The New Hidden Crisis Behind Montana’s Roadway Tragedies
BUTTE, MT - On the evening of April 15, 2025, 21-year-old Ava Tolliver was riding her motorcycle down a familiar Bozeman road.

It was just after 5:30 p.m., the hour when people head home, when shadows get longer, when routine turns can become life-altering.
As a pickup truck turned left across her lane near the intersection of Stucky and Cottonwood, Ava’s ride ended in an instant.
She was wearing a helmet. She wasn’t drinking. She was doing what thousands of Montanans do every day: taking to the road.
But in Montana, even an ordinary drive can become deadly.
A Community in Mourning, Again
The Gallatin County Sheriff’s Office confirmed what no family ever wants to hear: Ava died of blunt force injuries at the scene.
She was young, local, and full of life. Her death hit Bozeman hard, and like so many crashes before it, left behind a haunting silence that echoes long after the sirens stop.
The crash report notes that the motorcycle may have been traveling over the posted speed limit—but drugs and alcohol were ruled out, and the pickup truck had accidentally turned across the centerline into a gravel lot.

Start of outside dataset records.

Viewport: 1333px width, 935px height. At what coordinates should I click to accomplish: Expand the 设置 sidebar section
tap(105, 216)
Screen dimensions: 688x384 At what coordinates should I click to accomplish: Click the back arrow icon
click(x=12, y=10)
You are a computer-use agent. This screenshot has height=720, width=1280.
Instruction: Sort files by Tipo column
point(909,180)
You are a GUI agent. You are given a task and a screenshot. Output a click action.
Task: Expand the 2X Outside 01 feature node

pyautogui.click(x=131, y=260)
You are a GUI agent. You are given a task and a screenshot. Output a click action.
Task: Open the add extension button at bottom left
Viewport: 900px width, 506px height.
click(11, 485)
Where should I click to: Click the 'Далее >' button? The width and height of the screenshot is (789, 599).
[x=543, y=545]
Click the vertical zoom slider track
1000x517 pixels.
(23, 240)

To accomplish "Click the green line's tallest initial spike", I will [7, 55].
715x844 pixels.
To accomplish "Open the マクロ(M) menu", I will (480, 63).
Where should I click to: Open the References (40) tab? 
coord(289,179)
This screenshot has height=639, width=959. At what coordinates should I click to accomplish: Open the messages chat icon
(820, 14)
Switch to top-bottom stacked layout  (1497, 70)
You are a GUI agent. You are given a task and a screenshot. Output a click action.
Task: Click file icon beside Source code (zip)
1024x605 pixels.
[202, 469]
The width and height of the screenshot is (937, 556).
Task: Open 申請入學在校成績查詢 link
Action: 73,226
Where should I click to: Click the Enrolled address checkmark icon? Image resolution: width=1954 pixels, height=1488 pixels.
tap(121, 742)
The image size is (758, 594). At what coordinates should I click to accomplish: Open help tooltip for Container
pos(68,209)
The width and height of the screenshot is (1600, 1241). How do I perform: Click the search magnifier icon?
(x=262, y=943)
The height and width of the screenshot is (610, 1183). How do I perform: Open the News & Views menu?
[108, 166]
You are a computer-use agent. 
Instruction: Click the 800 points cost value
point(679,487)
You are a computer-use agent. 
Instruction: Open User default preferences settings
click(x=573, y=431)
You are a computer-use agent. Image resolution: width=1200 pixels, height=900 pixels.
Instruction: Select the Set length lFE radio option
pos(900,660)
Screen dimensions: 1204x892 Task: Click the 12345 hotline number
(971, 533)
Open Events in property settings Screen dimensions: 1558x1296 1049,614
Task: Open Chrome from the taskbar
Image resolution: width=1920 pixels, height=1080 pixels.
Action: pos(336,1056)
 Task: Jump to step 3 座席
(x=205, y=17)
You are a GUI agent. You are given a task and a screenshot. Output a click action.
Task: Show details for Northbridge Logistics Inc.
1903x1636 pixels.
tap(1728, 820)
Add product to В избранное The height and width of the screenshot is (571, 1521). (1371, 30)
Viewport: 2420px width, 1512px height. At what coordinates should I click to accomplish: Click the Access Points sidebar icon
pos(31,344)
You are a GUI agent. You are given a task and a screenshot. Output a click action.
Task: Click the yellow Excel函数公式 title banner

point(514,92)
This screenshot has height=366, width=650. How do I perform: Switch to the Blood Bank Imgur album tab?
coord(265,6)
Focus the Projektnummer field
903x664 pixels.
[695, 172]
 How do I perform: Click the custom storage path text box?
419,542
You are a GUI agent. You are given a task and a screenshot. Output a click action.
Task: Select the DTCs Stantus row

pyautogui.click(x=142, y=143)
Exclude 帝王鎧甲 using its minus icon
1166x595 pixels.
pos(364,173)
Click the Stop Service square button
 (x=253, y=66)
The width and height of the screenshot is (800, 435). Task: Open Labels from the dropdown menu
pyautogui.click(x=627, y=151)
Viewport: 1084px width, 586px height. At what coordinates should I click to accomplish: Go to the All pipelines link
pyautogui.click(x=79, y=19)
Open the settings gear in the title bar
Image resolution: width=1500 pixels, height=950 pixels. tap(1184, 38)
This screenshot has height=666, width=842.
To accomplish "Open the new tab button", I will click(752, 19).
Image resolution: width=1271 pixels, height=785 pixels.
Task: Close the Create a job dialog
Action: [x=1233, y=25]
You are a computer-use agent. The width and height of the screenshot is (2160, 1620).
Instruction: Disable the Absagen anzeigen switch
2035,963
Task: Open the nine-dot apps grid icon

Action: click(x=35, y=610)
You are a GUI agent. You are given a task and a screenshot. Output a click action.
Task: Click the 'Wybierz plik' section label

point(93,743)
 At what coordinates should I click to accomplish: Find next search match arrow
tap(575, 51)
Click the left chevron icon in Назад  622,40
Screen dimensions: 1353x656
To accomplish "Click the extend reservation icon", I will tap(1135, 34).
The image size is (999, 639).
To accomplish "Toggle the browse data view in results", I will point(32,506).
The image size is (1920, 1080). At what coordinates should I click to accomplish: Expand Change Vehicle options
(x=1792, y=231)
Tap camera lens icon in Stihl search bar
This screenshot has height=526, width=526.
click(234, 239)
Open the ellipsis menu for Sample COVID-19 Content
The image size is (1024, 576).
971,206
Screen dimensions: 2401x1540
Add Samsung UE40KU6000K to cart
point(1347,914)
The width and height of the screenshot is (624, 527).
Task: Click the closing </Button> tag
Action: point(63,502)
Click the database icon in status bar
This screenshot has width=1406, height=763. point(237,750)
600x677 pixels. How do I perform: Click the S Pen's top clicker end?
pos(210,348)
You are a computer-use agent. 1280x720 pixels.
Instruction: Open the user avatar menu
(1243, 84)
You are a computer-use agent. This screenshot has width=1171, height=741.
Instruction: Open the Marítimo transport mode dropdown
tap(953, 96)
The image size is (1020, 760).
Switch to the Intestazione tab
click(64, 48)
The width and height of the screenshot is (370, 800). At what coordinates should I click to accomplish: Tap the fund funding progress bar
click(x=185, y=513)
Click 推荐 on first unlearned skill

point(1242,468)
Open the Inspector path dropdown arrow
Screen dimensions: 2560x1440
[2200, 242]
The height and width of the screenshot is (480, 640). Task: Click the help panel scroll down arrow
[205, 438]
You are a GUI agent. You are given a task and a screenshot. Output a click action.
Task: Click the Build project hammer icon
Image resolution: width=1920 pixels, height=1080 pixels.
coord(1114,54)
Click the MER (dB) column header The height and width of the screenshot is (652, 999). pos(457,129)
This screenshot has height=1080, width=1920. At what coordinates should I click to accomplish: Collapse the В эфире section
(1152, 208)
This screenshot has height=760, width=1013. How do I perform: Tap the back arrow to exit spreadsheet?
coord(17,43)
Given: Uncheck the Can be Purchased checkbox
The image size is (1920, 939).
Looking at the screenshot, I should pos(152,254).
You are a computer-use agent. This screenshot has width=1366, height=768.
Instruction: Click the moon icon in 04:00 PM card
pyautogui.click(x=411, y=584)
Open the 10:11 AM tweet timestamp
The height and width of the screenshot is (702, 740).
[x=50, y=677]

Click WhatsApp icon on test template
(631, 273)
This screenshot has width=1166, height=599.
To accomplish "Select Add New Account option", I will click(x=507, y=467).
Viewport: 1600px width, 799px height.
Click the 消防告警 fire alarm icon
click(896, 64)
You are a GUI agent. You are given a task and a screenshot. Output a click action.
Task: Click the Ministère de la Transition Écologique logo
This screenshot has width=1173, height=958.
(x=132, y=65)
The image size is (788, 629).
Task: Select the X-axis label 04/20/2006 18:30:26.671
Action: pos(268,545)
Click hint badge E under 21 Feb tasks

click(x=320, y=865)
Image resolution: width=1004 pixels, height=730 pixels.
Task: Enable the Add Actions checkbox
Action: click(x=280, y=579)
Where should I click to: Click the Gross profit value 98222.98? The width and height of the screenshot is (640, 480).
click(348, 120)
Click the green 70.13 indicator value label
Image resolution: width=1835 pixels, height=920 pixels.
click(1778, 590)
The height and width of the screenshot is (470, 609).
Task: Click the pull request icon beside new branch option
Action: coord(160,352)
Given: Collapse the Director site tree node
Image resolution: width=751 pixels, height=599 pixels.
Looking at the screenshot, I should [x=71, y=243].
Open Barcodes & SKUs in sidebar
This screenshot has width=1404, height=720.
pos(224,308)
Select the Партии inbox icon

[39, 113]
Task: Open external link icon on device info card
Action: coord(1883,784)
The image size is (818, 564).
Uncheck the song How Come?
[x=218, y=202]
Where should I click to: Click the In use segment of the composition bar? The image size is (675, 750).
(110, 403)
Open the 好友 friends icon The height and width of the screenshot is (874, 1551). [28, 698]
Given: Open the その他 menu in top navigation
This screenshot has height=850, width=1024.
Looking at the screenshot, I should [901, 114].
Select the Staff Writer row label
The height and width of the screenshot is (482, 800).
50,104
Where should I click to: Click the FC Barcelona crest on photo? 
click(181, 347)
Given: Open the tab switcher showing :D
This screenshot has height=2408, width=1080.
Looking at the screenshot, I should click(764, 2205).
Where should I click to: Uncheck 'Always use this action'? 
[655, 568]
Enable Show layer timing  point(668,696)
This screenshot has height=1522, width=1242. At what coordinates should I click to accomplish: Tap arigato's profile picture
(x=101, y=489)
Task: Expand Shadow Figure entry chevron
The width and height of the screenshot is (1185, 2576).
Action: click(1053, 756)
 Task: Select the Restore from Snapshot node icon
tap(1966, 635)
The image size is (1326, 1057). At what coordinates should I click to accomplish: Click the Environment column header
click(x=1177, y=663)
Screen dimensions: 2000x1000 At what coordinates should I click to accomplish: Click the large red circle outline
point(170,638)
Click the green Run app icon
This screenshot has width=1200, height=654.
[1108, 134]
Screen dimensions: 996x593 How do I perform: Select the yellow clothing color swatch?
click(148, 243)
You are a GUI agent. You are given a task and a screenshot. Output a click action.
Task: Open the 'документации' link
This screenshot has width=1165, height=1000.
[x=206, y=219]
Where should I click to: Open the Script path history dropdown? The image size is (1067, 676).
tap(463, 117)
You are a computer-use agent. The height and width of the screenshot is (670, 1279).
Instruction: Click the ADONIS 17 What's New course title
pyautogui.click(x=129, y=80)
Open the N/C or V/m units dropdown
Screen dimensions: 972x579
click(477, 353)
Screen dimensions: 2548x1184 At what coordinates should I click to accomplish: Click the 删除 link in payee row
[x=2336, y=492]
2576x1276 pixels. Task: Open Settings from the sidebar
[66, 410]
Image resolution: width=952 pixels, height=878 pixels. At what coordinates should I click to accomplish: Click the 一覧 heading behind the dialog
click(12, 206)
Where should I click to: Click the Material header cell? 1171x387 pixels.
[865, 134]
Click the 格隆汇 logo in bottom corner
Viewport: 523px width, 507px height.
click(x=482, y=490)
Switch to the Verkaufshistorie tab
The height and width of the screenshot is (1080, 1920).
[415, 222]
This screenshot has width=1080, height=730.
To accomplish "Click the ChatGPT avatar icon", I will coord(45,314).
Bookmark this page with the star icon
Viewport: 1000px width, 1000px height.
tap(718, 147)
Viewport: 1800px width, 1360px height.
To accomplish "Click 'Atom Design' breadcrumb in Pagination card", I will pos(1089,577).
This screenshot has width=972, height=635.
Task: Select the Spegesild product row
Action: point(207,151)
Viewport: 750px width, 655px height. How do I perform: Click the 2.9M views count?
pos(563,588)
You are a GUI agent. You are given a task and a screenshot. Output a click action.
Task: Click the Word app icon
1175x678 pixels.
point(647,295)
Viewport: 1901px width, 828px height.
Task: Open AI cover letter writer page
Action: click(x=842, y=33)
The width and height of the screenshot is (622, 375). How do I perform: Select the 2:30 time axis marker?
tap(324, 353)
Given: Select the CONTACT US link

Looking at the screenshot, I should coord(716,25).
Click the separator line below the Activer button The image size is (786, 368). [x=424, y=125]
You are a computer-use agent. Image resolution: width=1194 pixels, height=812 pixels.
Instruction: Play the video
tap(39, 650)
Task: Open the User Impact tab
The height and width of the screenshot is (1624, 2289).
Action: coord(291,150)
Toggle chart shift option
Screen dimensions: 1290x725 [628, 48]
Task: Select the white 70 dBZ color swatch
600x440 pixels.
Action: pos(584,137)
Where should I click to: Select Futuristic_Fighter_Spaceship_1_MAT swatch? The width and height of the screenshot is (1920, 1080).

In short, it was a moment—just one—and it changed everything.
Montana’s Roads: Beauty and Brutality
We love our space in Montana.
Big Sky Country offers freedom and open stretches of road that make you feel like anything is possible. But those same roads can be deceptive.
Left turns without traffic signals, narrow lanes without shoulders, and intersections with limited visibility are scattered throughout both urban and rural Montana.
Montana leads the nation in roadway fatalities per capita for a reason: vast distances, fast speeds, and infrastructure that often lags behind the population growth it’s trying to support.
Motorcyclists, especially, are at risk.
Despite helmets and experience, they’re often invisible until it’s too late.
It’s Never Just One Mistake
No one sets out to cause a fatal crash.
In Ava’s case, neither driver was suspected to be intoxicated. There were no chases, no criminal intent—just a split-second decision that ended a life.
Montanans drive with a sense of trust. We trust the other driver will see us. We trust the turn will be safe. We trust the roads will guide us home.
But sometimes, even when everything seems fine, it isn’t.
That doesn’t mean anyone’s to blame, it means we have to start recognizing that our roads aren’t as forgiving as they feel.
What Ava’s Story Tells Us
Ava Tolliver’s crash isn’t the first. It won’t be the last. And that’s what hurts most.
We can—and should—have real conversations about safer infrastructure, driver education, motorcycle awareness, and the culture of speed.
But none of those changes will bring Ava back. What they can do is help the next young woman get home.
We Can Do Better. And We Have To.
Ava’s name joins a list that grows too quickly in Montana—of lives interrupted, families shattered, and roads marked by tragedy.
Because the next curve, the next turn, the next dusk hour could hold another young rider, taken away way too soon.
And none of us can afford to treat these crashes as accidents we just have to accept.